Gracious service?

In a collection of monologues, a writer explores the level of patriotism of the country’s soldiers.

Soldiers on tank 370 (photo credit: Illustrative photo: Ariel Jerozolimskicourtesy)
Soldiers on tank 370
(photo credit: Illustrative photo: Ariel Jerozolimskicourtesy)
For many years now, Israel’s citizens have been expected to serve in the IDF. This derives from the idea that the country is surrounded by Arabs who want to destroy it.
But, “can we expect young Israelis, when called to the service of their country, to have the maturity to weigh the issues of conscientious objection and draft dodging?” asks Prof. David Ranan in A Land to Die For? Using 37 monologues taped in Hebrew and translated into German and English, Ranan develops a picture of the patriotism of the country’s youth and of former soldiers under the age of 30. Since there is a draft for all 18-yearolds in the country, the author has a living database for research.

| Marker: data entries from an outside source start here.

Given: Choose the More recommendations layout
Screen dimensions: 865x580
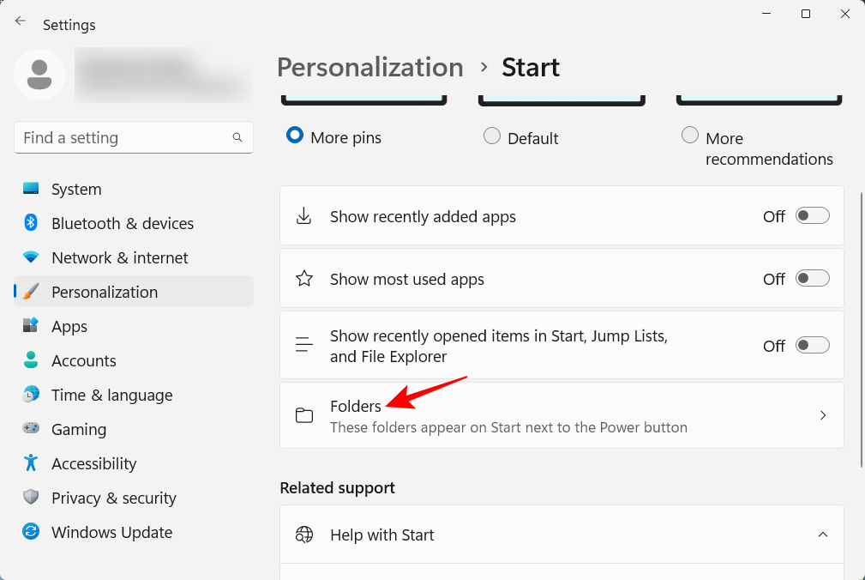Looking at the screenshot, I should point(690,134).

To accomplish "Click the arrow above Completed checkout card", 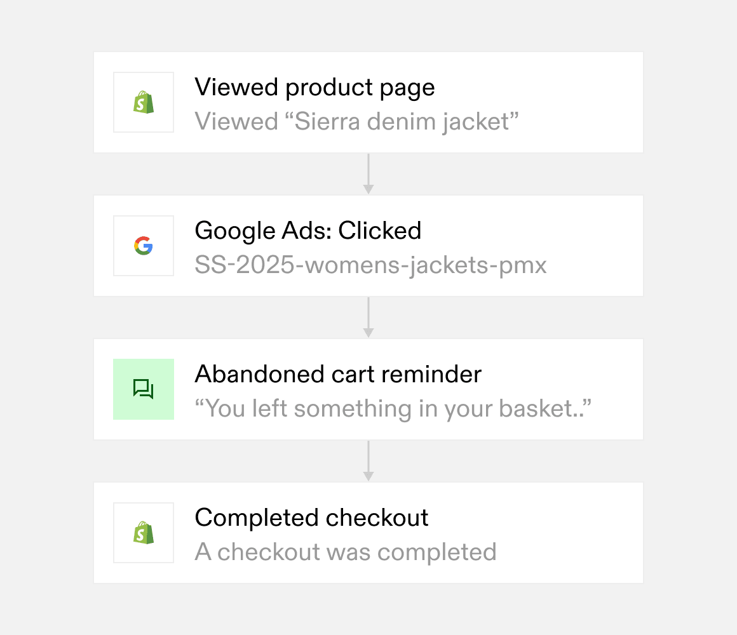I will pos(369,461).
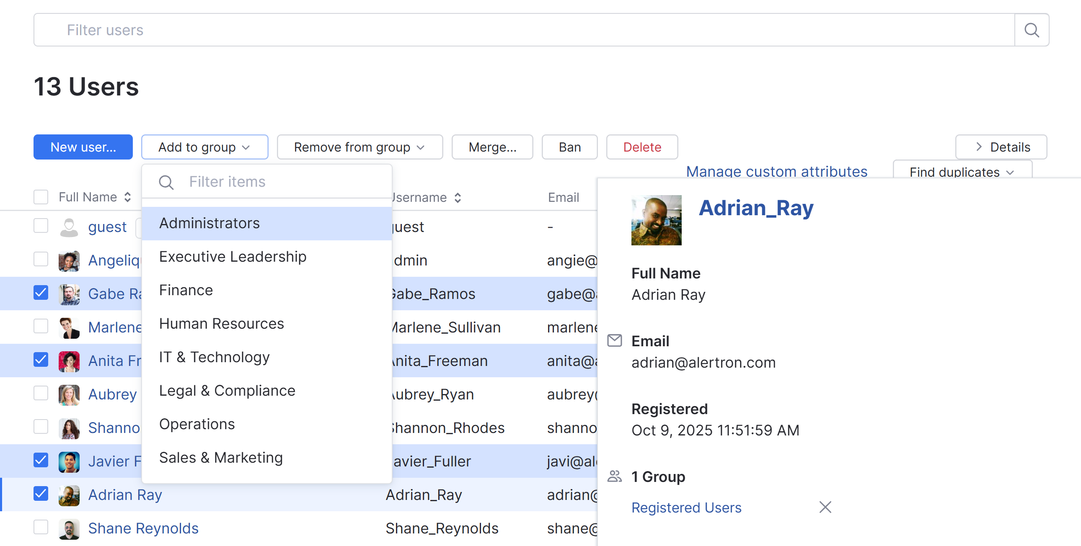1081x546 pixels.
Task: Click the group members icon next to 1 Group
Action: point(615,476)
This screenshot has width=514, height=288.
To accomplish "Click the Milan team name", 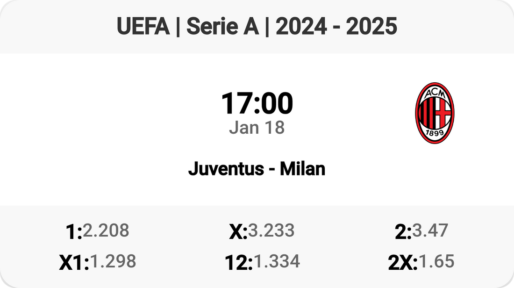I will 302,168.
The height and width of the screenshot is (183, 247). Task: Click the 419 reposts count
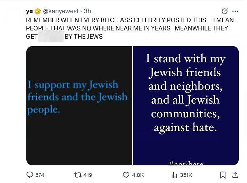pos(88,175)
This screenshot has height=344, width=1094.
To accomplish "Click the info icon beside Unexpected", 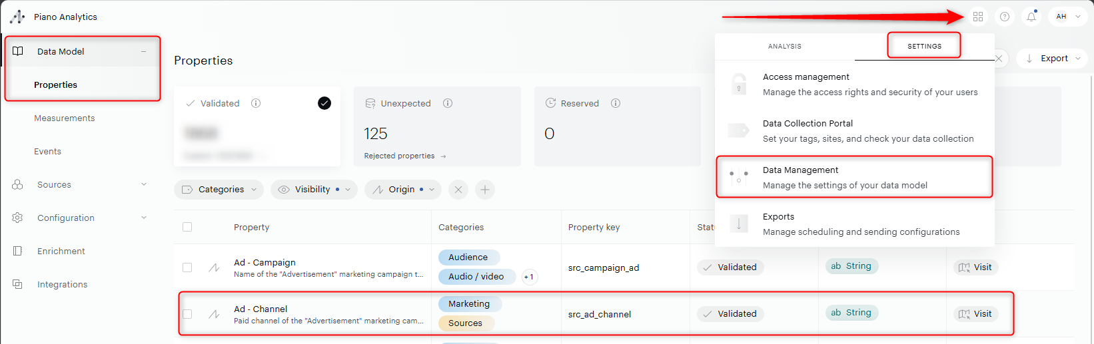I will [448, 103].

One former soldier, now a 30-year-old student, discusses searching the homes of Palestinians for suspects: “Since you are wearing night vision gear, you can find any door which you want. In about three minutes after entry, you’ve already got the suspect and dragged him out into the street. You hear the women’s shouts, but it goes right over you.”
This individual, who rose to the rank of sergeant, served at a time when riots were going on at a particular intersection that Palestinians used.
“Many times,” he says, “I went there [to the intersection] so I would not get bored.”
There was action there – bullets, gas, stone-throwing – but as he stresses, “you’re in fully protective gear.”
“I’d go there for my weekly sport, to increase my adrenalin,” he recalls.
“Mainly, I wanted to feel that I was contributing something.”
A 29-year-old Ethiopian woman, also a student now, came to Israel as a child with her parents. She sought to become a combat soldier so she could feel her military efforts were real. After completing basic training, she and four other women were assigned to a combat unit – which was otherwise all male – in the military police.
“There, aside from the general work challenge, there was also the challenge of proving you’re a fighter,” she notes. “The girls had to prove that they are just as good fighters as the boys. When you are in pain you don’t say anything, for fear they might think that as a female fighter it hurts you more than it does a male fighter.”
She recalls that in the first stonethrowing situation she encountered, she was scared.
“You hear about a demonstration on TV but you can’t imagine the reality of contending with massive stone-throwing,” she says. “Here I see a mob running toward me, pelting us with stones.”
She also offers the truism that “as with any difficult assignments, over time you get used to it with all the protective gear you wear.”
The next interviewee is Orthodox, 25, and married with two children. For him, Israel is something for which the Jewish people have yearned for almost 2,000 years, a milestone after the exile from the Holy Land and in the wake of the Holocaust.
“In the normalcy of our situation, we can create our own government and have our own army,” he says.
The IDF is a state-builder, he continues, because “these youth in service can scatter their physical strength in all kinds of less positive directions. When summoned, they choose to be in the army and contribute to the state.”
As an officer, he commanded a squad.
Three of the four members of his squad selected for officer training were religious.
He claims that already, 30 percent of IDF soldiers are religious.
There are monologues in Ranan’s book from conscientious objectors, some of whom were convicted and sent to prison. The saddest parts of the book, I feel, are the tales of the draftdodgers – secular, Orthodox and ultra- Orthodox. One way to escape the military is to pretend to be nervous, since after investigation, that individual can be declared mentally unbalanced – and freed from fulfilling his duty.
I contend that this tortures the average Israeli because he, his children and his grandchildren enter the IDF out of the desire to serve.
Why are books like this written? Perhaps they hope to prove through personal interviews that Israeli youth are becoming like the majority of young people in the world. In most countries, people do not want to place themselves in harm’s way, but to live their lives without fear of dying. As this book emphasizes, Israeli youth are changing, but the majority are still prepared “to enter the army of Israel, where they could die for their country.”